なにがビックリって、このHex Armor とファルコンの手袋2つで軽く1万円超えています、、ちょっといい自転車の鍵買えちゃいます、、
ステンレスメッシュはちょっとした興味で切ってみます。
【耐針手袋】 Hex Armor シャープスマスター2 9014 M
【耐針手袋】 ファルコン スペクトラCX GABA 突刺防止加工
Hex Armor シャープスマスター2
個人的にはこのページに記載されている動画を見て、かなり期待しています。
https://www.youtube.com/watch?v=imPKUm0DPe4
引用すると「スーパーファブリックを3層重ねることにより、注射器や細いワイヤーなどに対して優れた耐針性を発揮します。」とのこと。
指先周辺は肉厚ゴムに覆われていてガチガチですね。これはすごそうです。
針で刺してみました!お、通らない!普通に刺したところ、貫通しないですね。
手袋の生地を掴み、ぐりぐりと押してみました。力を入れて押し込むと徐々に貫通していきました。
ではハサミで切ってみたいと思います。
いつも使っている事務用のハサミだとこの肉厚がゴムがまったく切れません。これはいい調子!買ったばかりの高級事務ばさみに持ち替えました。
ん、、普通に切れるじゃん。普通と言ってもサクってはなく、ゆっくりジャキって感じです。いつも使っている事務用ハサミは精度が落ちているんですかね。紙はキレイに切れるんですけどね、、
ワイヤーカッターでもチャレンジしてみます。
ワイヤーカッターの刃先は丸くなっていて、堅いゴムを挟み込めず思ったよりも時間がかかってしまいました。まあでも新品のハサミで10秒かかっていないので、、ですよね。

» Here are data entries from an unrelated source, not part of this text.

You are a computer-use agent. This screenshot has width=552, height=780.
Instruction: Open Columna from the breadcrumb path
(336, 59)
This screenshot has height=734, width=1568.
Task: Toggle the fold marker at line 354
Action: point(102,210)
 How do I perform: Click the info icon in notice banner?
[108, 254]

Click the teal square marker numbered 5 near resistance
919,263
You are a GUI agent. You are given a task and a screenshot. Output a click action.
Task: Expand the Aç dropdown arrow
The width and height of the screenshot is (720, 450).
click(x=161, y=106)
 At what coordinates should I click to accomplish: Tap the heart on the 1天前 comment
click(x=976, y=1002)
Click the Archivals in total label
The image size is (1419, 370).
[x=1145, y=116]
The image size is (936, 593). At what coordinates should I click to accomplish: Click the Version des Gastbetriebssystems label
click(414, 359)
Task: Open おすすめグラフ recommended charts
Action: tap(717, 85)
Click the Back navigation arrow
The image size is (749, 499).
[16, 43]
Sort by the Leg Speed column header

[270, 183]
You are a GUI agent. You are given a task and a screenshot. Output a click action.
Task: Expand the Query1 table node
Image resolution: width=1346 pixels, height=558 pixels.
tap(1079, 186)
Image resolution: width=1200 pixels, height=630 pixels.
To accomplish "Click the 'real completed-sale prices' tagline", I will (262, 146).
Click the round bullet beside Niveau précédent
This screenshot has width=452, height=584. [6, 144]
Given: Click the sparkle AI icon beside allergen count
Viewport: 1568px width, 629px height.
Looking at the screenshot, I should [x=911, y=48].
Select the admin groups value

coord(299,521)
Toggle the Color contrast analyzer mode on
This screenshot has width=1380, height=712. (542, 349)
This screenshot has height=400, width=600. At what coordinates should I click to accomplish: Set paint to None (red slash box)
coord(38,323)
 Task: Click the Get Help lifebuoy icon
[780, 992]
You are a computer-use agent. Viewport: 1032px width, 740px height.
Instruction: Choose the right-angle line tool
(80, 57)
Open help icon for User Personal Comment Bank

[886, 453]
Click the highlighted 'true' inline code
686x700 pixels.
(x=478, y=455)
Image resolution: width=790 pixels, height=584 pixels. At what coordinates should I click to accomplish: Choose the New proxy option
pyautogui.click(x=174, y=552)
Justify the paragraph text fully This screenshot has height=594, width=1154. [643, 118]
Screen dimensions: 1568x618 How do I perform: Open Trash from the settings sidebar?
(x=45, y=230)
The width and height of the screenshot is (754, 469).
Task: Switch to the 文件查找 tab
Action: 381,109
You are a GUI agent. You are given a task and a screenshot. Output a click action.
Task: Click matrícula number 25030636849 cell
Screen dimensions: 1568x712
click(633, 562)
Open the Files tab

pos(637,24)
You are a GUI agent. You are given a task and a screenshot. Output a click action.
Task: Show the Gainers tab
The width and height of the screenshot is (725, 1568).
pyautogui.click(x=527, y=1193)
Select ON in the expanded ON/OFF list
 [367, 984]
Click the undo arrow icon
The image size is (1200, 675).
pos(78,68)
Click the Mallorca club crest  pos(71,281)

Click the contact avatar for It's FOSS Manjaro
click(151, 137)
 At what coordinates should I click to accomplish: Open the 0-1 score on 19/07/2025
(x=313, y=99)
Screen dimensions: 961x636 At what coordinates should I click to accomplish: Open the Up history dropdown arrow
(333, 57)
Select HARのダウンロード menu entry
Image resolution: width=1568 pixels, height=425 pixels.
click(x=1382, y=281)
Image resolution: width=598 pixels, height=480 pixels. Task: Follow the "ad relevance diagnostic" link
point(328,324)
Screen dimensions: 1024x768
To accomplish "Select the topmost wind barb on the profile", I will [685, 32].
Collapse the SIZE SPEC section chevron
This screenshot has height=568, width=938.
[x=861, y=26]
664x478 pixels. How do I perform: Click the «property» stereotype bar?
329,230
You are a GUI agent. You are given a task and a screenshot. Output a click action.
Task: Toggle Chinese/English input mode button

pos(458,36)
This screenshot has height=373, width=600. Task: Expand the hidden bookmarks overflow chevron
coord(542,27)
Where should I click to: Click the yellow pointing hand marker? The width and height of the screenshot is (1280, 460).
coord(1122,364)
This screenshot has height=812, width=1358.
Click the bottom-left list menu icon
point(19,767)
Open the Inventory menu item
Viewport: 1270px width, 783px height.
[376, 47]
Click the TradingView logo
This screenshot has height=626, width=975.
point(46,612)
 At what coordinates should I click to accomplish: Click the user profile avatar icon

ということで「スーパーファブリックを3層重ねでも、ちゃんとした精度の高い新品のハサミなら余裕で切れる」という結果に。
ファルコン スペクトラCX GABA
こちらも引用すると「突きしに強い多層ポリエステルシートと合成繊維を立体縫製技術にて、縫い付けました」ということで、下記のページを見てもらうと上記の Hex Armorよりも強いんだぞ!という比較グラフが掲載されています。
確かにこちらも針を通しません。こんな手袋があるんですね、実際に使われるのは、医療や産廃物の現場などでしょうか。この手袋が必要な環境でお仕事されている方がいらっしゃるんですよね。ちょっと感慨深いです。
Hex Armorと違い堅いゴムに覆われていわないため、動きが少し軽いです。外側は普通の軍手と同じような素材でした。
ではさっそくハサミで切ってみたいと思います。
やっぱり普段用の事務用ハサミだと切れないですね。こちらも高級事務ハサミに持ち替えましたが、普通にあっさり切れちゃいました。ワイヤーカッターでも同様に普通にきれますね。
やはり回転刃や針と、ハサミの耐性はまったく別物のようですね。残念
こちらも思ったよりあっさり切れてしまった印象です。
ステンレスメッシュ ワイヤー 手袋
これはただの興味で購入したステンレスメッシュのグローブです。刃物を扱うときに指が切れないという触れ込みで、口コミも良かったのでつい買ってしまいました。
普段使いとしては、明らかに怪しい雰囲気満載の手袋です。
ハサミでもワイヤーカッターでもあっさり切れてしました。
結論、繊維はハサミで切れる
前編、後編とケブラー素材よりも強い繊維を使ったグローブの切断実験を行ってきましたが、どれもあっさり切れてしまいました。
この実験結果から、自転車の鍵に使われているケブラーなどの繊維は、防犯の強度にさほど影響はない!と言ってもいいのではと思います。
ただ、このような繊維(ケブラー等に限らず)が自転車の鍵にあると無いとでは大違いです。例えば、カバー付きの鍵を切ろうと思った場合、ボルトクリッパーで繊維はほぼ切れないので、完全に切断するにはハサミが必要になります。そういう意味では気持ち強固になりますよね。
ただ、普通のハサミで切れてしまうので、ケブラーでも普通のナイロン系のカバーでも、さほど違いはないように思います。ケブラーを使うことで価格が上がるなら、普通の繊維にしてほしいって感じです。
後書き
最強繊維のみで作った超軽量ロックが誕生するかと思ったのですが、中々難しそうですね。世の中に存在しない理由、と言ったところでしょうか。
ただ、今回の実験により新しいアイデアも浮かびました。今後に期待を。